Nuclear structure calculations with density-dependent effective interactions

An investigation of density-dependent interactions, such as those of Vautherin and Brink, and Moszkowski and Ehlers, is carried out. The interactions are constrained to give the correct binding energies and mean square radii of closed-shell nuclei such as ¹⁶O and ⁴⁰Ca. Such quantities as the single-particle energies, the effective charges for E0 and E2 transitions, the mean energies of electromagnetic collective states, and the low-lying states consisting of either two particles, two holes, or a particle-hole relative to a given closed shell are then considered.

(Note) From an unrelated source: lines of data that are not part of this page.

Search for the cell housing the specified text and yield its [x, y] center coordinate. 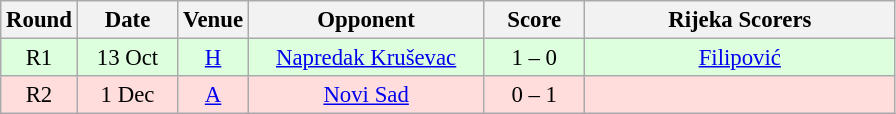
R1 [39, 58]
H [214, 58]
Venue [214, 20]
A [214, 95]
Novi Sad [366, 95]
13 Oct [128, 58]
0 – 1 [534, 95]
1 – 0 [534, 58]
R2 [39, 95]
Napredak Kruševac [366, 58]
Filipović [740, 58]
Date [128, 20]
1 Dec [128, 95]
Opponent [366, 20]
Rijeka Scorers [740, 20]
Score [534, 20]
Round [39, 20]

Harmonic oscillator wave functions are used, but radial self-consistency is satisfied. The prescription for handling density-dependent or three-body interactions to obtain bulk properties or to do shell model calculations is given. The rearrangement prescription for the interaction of two particles beyond a closed shell is the same as it is for the interaction of a particle and hole of the same closed shell. It is found that the J = 0 breathing mode state and the E0 effective charge are most affected by the density dependence. But this can be simulated by merely adding a monopole-monopole term to a density-independent interaction. The spin dependence of the interactions is also considered. In this respect the Vautherin-Brink interaction (II) has some desirable consequences for particle-hole calculations, i.e. the J = 0, T = 1 "Coulomb mixing state" is very high in energy. However, two identical particles in a J = 0 state have a repulsive interaction energy. This is precisely the opposite of the wellknown pairing property of nuclei. Unfortunately, if one attempts to modify the spin dependence to improve the particle-particle situation one makes the particle-hole situation worse. Evidently, additional components are required if we are to have a universal interaction.